UPPERCUT DU DROIT

Mode d’emploi : pour tenter de se tenir droit, au préalable, mettez vous à l’envers. Puis reconstruire.

Pour redresser un peu plus votre âme. Pour dégager le torse, tenir la posture,

Le plus dur est d’hériter de ce que nous n’avons pas reçu,

Et, dans une vie, les manques créent la différence,

Distinguent les Grands des Petits, les Bons des Méchants,

Font naître, dans le noir et dans le fond de la tripe, la bête hirsute, le Hyde primitif,

Que nous connaissons. En tout cas, qui ne nous sont pas inconnus.

Sauf si nous voulons être malhonnêtes.

Cette éducation par défaut fait la nature de l’âme,

La nature humaine n’a donc pas toujours raison.

Alors, nous devons corriger. Assagir la bête, reconnaître l’Hydeux, l’odieux,

Pour faire de nous un peu plus un Homme, un peu moins un enfant.

Un Homme, pas un adulte. Comprenons nous bien.

En pensant pour panser…..

Pour tenter de se tenir droit, au préalable, mettez vous à l’envers.
Puis reconstruire.

Mais pas trop souvent, sinon, vous allez tout détruire.

RIME RICHE

Curé.

J’entends cul et raie. La musique des maux.

Le Pape a demandé pardon.

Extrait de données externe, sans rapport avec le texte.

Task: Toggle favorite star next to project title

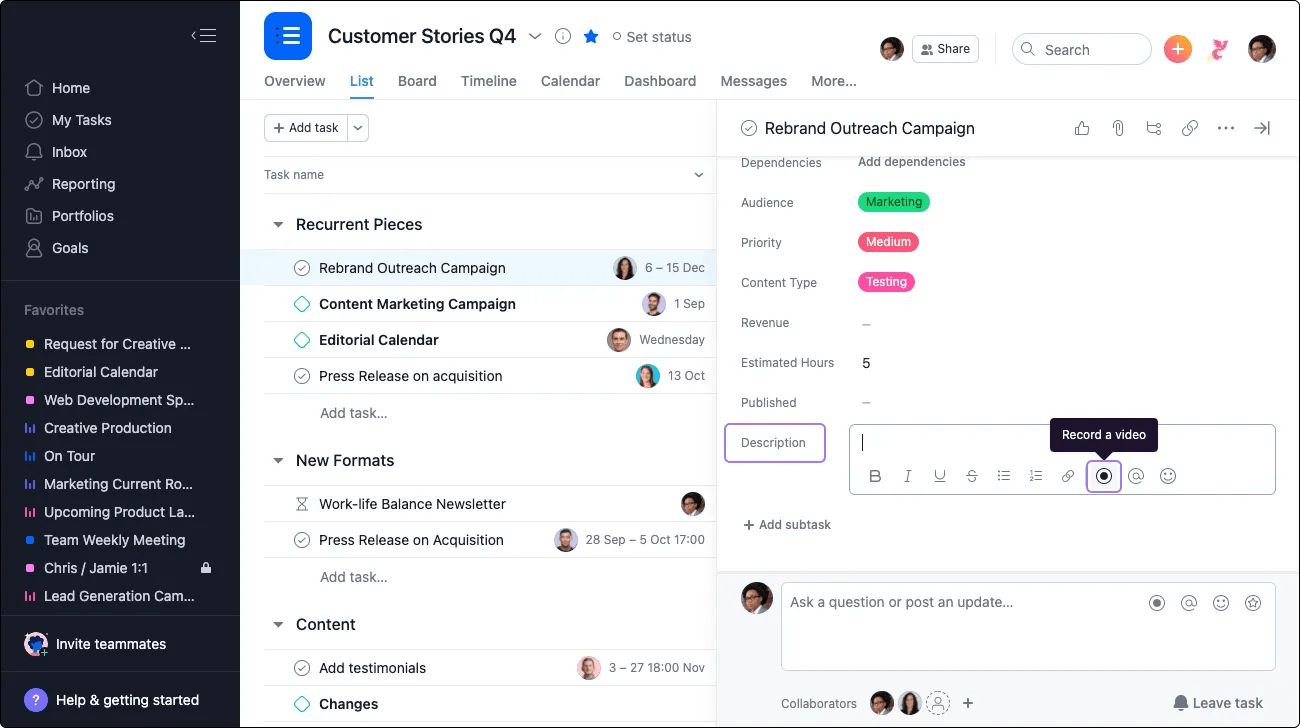Action: point(591,37)
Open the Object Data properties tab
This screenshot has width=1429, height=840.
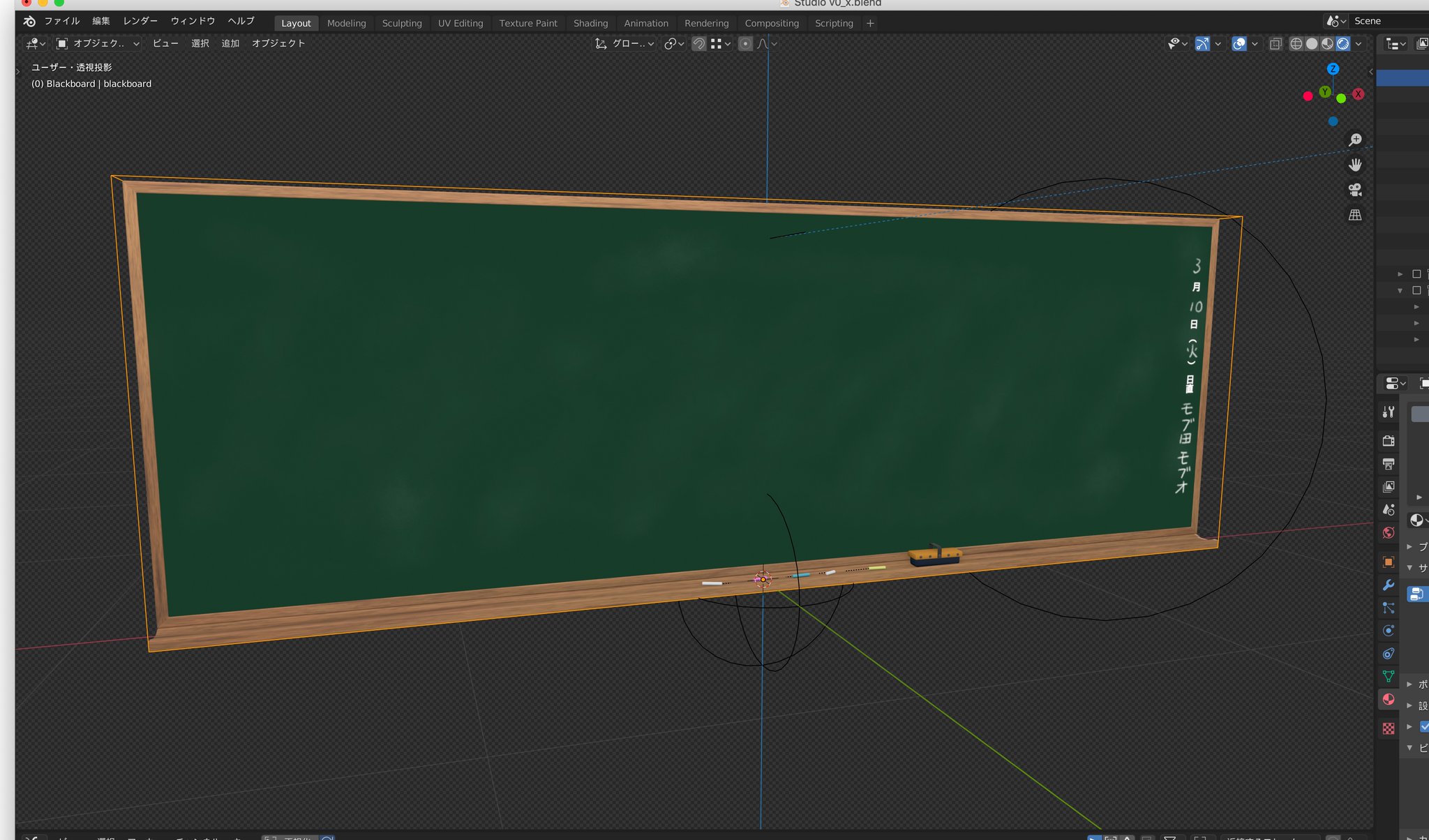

Nous voilà rassurés. Des siècles de pédophilie catholique vont certainement s’arrêter là. Le jour 0 de l’ère de la chasuble de chasteté.

Mon petit doigt me dit que nous aurions pu gagner quelques années.

C’est bien le pardon. Le chiffon humide sur l’ardoise sale. Ou l’inverse.

Pour passer à autre chose. Ou à la même chose, le temps de l’oubli. Que la vague reparte. Puis revienne.

Moi, je ne pardonne pas. On me dit rancunier.

Vous dites bien ce que vous vous voulez.

Je préfère entretenir la mémoire. Je cultive le souvenir du potentiel, du probable, du déjà-vu.

Cela évite la récidive.

Peut être devrions nous y penser collectivement.

Amen.

 

 

LA CICATRICE

« Seules les expériences et les cicatrices font d’un garçon un homme ».

Une cicatrice est la preuve visuelle des conséquences de l’impossible. C’est une émotion condamnée.

Une cicatrice est une fermeture éclair de plaie. Elle fonctionne dans les deux sens. Elle est fixée sur le cœur et peut toujours s’ouvrir. Mais elle dénature ce lobe parfait dont le galbe est détruit.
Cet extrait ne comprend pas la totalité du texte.